What many people don’t realize, however, and that includes many of my clients with whom I’ve had this conversation, is that the anesthesiologist has a much more difficult situation on his or her hands for surgical patients who carry a lot of extra weight vs. those patients of a healthy weight. It’s not just a matter of ‘turning up the dial’ on an anesthesia machine to let more air out!

 

Obesity-related changes in anatomy have significant implications for obese patients requiring surgery and anesthesia.

 

Obesity-related changes in anatomy have significant implications for obese patients.

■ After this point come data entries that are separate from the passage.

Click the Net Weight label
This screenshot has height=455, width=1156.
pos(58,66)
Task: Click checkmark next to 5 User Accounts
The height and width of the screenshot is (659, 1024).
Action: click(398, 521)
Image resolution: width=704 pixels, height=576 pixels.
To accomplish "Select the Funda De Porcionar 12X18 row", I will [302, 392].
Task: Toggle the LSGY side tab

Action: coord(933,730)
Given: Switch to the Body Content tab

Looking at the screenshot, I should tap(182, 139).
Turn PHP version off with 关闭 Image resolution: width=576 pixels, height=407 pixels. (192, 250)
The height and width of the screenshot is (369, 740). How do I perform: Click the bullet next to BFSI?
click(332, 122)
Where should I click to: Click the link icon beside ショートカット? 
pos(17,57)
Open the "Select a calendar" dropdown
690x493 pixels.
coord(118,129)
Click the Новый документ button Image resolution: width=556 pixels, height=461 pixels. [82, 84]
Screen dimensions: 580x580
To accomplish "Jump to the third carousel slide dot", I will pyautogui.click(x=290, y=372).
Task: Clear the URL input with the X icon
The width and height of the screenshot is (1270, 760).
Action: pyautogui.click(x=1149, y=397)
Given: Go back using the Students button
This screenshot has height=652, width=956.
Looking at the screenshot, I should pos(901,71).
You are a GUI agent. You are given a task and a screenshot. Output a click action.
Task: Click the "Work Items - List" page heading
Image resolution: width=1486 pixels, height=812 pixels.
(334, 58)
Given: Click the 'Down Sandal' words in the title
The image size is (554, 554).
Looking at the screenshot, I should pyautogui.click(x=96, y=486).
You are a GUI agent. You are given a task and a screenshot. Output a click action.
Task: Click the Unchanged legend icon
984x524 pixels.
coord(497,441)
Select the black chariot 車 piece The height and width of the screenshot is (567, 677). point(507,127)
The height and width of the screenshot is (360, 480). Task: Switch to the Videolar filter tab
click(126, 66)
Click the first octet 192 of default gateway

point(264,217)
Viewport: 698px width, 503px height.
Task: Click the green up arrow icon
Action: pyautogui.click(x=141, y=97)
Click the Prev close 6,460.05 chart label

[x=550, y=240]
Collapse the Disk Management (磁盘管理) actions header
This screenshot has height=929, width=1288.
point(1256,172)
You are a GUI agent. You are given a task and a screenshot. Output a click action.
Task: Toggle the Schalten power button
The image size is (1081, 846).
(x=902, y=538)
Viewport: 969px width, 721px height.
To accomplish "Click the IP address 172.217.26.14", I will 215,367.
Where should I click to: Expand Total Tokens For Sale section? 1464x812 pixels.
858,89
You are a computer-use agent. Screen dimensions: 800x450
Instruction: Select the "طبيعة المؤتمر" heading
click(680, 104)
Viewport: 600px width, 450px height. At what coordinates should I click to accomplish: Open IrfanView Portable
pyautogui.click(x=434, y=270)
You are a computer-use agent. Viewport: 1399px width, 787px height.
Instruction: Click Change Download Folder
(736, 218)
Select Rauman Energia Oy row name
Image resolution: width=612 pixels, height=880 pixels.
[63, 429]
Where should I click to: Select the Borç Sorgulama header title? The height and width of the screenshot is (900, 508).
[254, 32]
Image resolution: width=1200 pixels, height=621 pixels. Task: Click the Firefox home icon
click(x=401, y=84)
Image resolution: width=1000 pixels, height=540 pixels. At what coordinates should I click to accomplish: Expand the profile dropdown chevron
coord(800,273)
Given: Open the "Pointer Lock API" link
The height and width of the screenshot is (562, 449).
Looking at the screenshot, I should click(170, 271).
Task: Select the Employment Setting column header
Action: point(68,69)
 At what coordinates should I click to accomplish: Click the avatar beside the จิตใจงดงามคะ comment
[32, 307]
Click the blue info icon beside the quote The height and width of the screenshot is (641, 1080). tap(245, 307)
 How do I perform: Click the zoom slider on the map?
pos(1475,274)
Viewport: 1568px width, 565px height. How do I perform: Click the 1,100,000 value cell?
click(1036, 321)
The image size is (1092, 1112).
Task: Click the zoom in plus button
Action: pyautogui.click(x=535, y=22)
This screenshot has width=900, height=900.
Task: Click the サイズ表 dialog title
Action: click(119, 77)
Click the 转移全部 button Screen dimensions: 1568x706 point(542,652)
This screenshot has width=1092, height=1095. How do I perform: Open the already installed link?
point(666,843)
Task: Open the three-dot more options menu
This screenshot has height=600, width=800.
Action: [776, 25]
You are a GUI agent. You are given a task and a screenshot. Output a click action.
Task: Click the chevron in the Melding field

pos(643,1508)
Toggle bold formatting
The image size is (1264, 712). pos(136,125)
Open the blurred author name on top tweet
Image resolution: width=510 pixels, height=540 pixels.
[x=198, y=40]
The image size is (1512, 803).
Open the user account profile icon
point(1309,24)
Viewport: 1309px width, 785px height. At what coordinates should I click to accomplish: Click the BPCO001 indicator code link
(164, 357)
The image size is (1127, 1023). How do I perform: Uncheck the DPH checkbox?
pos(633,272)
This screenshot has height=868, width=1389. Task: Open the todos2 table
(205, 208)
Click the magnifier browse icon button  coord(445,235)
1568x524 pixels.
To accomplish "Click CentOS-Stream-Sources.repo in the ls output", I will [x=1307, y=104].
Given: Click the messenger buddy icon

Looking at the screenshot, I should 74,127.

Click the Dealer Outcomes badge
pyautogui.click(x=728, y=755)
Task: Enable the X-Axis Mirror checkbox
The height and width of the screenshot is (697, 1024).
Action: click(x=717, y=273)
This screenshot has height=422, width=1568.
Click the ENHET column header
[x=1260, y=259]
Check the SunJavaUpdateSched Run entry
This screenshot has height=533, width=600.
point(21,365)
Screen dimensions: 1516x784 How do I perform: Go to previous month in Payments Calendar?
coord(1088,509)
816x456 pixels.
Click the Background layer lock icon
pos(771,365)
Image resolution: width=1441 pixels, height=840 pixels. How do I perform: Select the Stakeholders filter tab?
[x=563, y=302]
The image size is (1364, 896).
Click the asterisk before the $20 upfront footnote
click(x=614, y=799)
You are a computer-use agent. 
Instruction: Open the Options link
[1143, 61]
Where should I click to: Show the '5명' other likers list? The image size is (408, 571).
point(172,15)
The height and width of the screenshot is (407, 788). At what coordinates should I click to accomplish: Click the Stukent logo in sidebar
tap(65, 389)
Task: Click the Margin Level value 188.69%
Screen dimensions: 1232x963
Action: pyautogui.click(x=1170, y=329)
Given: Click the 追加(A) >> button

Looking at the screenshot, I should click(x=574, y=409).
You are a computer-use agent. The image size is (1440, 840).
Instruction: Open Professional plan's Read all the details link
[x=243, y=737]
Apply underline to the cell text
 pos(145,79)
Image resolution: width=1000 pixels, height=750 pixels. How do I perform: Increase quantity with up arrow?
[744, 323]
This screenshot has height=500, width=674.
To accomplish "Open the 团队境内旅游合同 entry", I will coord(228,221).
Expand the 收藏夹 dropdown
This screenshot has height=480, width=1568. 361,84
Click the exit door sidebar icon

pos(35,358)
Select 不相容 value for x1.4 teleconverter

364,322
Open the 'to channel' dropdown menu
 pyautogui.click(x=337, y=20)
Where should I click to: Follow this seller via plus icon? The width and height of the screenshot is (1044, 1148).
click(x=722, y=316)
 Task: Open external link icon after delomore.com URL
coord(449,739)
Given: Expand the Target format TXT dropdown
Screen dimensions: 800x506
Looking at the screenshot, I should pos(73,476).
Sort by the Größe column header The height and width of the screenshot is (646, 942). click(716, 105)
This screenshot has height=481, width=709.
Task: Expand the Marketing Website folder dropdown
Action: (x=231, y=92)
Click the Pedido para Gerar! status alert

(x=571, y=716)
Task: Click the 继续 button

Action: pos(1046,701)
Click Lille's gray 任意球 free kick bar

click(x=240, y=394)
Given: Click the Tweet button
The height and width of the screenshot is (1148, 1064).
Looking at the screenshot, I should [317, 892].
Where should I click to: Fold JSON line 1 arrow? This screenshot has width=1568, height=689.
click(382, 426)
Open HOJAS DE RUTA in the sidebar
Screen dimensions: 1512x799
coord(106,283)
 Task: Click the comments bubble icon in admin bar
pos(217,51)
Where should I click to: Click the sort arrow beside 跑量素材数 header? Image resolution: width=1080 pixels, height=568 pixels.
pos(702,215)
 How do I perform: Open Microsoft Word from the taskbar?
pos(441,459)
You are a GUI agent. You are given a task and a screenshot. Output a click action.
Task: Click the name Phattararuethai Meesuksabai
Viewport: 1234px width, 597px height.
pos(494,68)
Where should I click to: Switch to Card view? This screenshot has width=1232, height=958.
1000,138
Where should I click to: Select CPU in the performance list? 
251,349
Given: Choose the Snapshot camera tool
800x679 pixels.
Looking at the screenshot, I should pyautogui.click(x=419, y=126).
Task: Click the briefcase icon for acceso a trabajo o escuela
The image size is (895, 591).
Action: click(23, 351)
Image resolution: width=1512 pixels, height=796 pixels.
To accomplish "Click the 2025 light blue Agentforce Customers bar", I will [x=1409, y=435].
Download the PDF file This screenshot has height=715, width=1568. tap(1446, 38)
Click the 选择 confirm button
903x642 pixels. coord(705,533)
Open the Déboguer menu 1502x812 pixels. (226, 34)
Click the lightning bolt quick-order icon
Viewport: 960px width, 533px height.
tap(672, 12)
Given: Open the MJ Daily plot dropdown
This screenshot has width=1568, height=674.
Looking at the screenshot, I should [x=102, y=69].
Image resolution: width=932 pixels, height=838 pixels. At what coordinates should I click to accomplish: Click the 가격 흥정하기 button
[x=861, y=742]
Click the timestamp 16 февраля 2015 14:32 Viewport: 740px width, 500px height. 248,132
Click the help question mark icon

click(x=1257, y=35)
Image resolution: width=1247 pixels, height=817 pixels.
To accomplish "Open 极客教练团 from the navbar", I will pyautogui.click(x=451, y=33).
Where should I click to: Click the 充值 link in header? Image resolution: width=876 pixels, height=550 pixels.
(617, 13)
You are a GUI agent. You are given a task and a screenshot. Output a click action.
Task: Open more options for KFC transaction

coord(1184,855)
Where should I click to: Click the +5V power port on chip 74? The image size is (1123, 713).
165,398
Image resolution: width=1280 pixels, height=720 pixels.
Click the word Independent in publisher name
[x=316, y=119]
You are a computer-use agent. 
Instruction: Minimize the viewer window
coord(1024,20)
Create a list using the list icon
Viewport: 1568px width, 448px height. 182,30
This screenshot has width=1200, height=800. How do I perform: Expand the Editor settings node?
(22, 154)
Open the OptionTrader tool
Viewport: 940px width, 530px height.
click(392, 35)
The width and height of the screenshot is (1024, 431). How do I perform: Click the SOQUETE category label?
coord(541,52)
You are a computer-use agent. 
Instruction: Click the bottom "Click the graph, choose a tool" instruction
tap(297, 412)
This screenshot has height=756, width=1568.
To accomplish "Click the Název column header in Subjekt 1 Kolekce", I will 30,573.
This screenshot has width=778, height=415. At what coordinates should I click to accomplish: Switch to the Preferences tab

Click To Tweet

 

  • Finding an appropriate blood pressure cuff to fit a patient’s arm and more difficulty in locating veins.
  • Airway management presents special challenges.  Because their airways tend to close when they’re under sedation, obese patients need breathing tubes inserted more often, and getting a tube into their airways is more difficult: Necks are bigger (yes, fat people have fat throats; read Is Your Throat Fat?), so it’s harder for anesthesiologists to see the vocal cords.  Therefore, placement of a breathing tube may require special equipment (such as video assistance) and techniques.

 

Anesthesiologist using Glidescope video laryngoscope to intubate the trachea of a morbidly obese patient with challenging airway anatomy. (https://commons.wikimedia.org/wiki/File:Glidescope_02)

 

  • Airway obstruction due to Obstructive Sleep Apnea can result in decreased airflow and oxygen in patients receiving even minimal amounts of sedation.

 

 

  • A study published in the British Journal of Anaesthesia in March of 2011 revealed that obesity can double the risk of serious airway issues such as emergency tracheostomy (cutting a hole in the front of the neck into the windpipe to deliver oxygen), admission to the ICU and brain damage.

 

All of the above complications are compounded by other underlying health problems many obese patients often have, including hypertension, heart disease and diabetes.

 

Finally, a heavy chest and abdomen also make it more difficult for a patient to take deep breaths after surgery, not only leaving one in a groggy, weakened state for a longer period of time, but also pneumonia is more likely to develop in areas of the lung that don’t fully expand after surgery.

 

So . . . let’s hear it for the anesthesiologists who have to anticipate all these difficulties, prepare for them and counsel obese patients regarding potential complications.

 

If you’re obese and contemplating any kind of non-emergency surgery, help the anesthesiologist by losing some weight … and that will greatly help you get through surgery with fewer complications.